OTTAWA, Oct. 5, 2017 /CNW/ - The failure of the Energy East Pipeline Project could not come at a worse time for those people who make a living in the construction and maintenance industries in Canada particularly those in the West and in New Brunswick. This is deeply disappointing to our industry and to those who make a living in that industry. The project would have eliminated Canadian dependence on foreign oil and would have given the ability to Canadian producers to ship their product from tidewater.
Robert Blakely, the Canadian Operating Officer of Canada's Building Trades Unions said today in Ottawa;
"Perhaps the time has come to decide what opportunities are really important for us as Canadians and to decide what sort of regulatory system and what sort of certainty that industry can look forward to when seeking project approvals.
It is clear that Canada needs and wants a regulatory system that is second to none and most of us thought that we had that. If we have a way to deal with our issues perhaps we need to stick to that. We do not need to have the rules of the game to be changed in midstream. That is neither fair nor appropriate; we ought not to ask a proponent to take a multi-billion-dollar gamble on a process that changes simply because a dog barked on Upper Teacup Road.

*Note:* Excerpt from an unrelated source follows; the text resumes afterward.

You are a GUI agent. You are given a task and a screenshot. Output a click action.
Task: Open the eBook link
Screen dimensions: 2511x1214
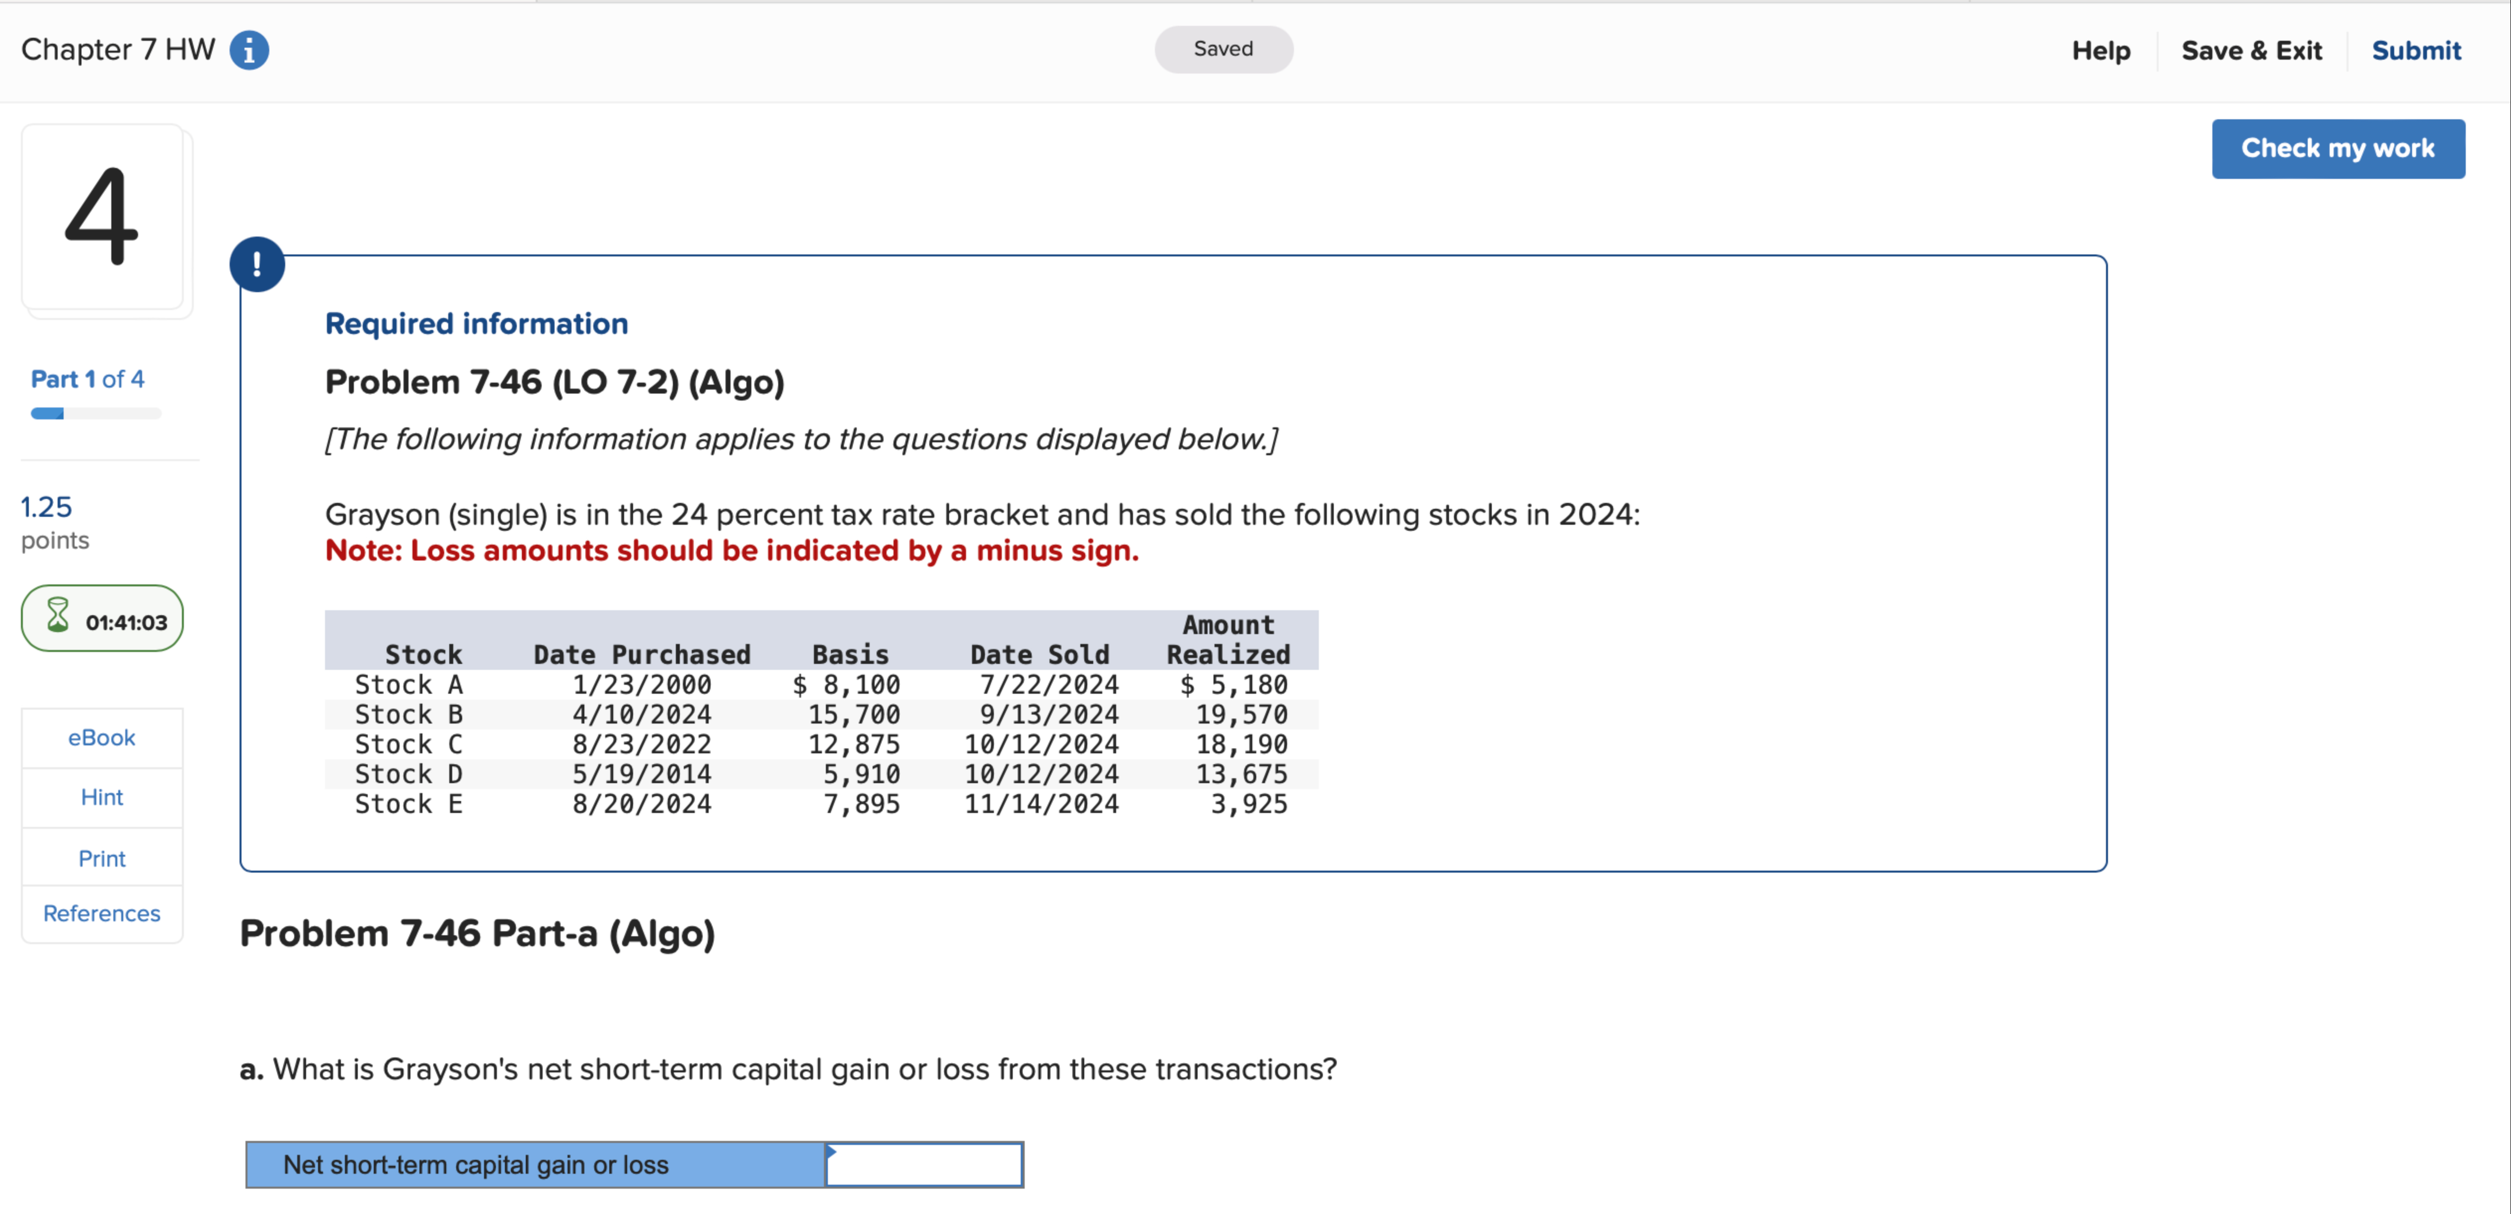click(101, 737)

The Building Trades regrets the opportunities that have been lost in Atlantic Canada, Québec, Ontario and on the Prairies. What have been lost are high quality, high paying jobs in all of those regions on the construction of this world-class, nation building project. The continuing jobs on maintenance and upgrading are not just jobs for a short term but jobs for the life of the asset. What has been gained seems to be things like the continuity of oil tankers on the St. Lawrence River, railcars loaded with hydrocarbons passing through our cities, paying for gas at the pump using of the world price and not the made in Canada price and the continued reliance on expensive foreign oil sources. We lose the environmental advantages that the pipeline could have provided. This does not seem to be a rational balance"
Canadians need to understand that at the end of the day project approvals are a political decision; a political decision seems to have been made here and it is not one that is necessarily in the interests of Canadians particularly our members.
About CBTU - The North America-wide Building Trades coordinates activities and provides resources to 15 affiliated trade unions in the construction, maintenance and fabrication industries. In Canada, CBTU represents 500,000 skilled trades workers.